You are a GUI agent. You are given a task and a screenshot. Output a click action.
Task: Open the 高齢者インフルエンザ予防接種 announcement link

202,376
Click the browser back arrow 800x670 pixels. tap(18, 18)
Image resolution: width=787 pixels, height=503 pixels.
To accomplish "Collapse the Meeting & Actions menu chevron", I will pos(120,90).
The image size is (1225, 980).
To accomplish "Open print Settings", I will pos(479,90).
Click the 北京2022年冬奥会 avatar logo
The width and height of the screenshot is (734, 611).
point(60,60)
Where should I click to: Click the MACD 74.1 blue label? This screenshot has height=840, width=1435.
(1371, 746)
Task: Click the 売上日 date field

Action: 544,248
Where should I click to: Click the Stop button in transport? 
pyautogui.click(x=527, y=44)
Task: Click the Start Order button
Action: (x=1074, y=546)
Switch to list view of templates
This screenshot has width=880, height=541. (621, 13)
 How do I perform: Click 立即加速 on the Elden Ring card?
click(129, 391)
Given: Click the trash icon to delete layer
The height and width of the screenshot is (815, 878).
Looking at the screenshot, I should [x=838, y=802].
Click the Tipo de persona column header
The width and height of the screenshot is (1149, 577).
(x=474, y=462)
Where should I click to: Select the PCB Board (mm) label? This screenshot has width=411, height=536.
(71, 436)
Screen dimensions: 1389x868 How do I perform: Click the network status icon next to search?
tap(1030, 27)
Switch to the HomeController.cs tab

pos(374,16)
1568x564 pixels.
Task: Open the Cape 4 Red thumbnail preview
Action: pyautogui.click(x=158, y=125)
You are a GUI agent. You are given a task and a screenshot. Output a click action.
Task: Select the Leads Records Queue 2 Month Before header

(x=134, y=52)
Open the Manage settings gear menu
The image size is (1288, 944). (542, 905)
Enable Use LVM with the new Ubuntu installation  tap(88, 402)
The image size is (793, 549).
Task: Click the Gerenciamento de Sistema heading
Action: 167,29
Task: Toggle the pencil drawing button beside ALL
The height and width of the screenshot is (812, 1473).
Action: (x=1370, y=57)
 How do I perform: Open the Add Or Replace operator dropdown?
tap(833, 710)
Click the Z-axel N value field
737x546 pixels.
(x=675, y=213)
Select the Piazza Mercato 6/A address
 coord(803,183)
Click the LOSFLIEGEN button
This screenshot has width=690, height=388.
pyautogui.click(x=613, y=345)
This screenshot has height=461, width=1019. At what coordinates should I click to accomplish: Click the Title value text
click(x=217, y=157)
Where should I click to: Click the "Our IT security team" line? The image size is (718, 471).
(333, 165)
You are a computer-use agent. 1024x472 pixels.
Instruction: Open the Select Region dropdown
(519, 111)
□ □ □ □ □
Task to complete:
Where the word "will" occurs in a line of the records, copy that line.

Answer box:
To accomplish "Collapse the Meeting & Actions menu chevron", I will pos(120,90).
To accomplish "Open print Settings", I will pos(479,90).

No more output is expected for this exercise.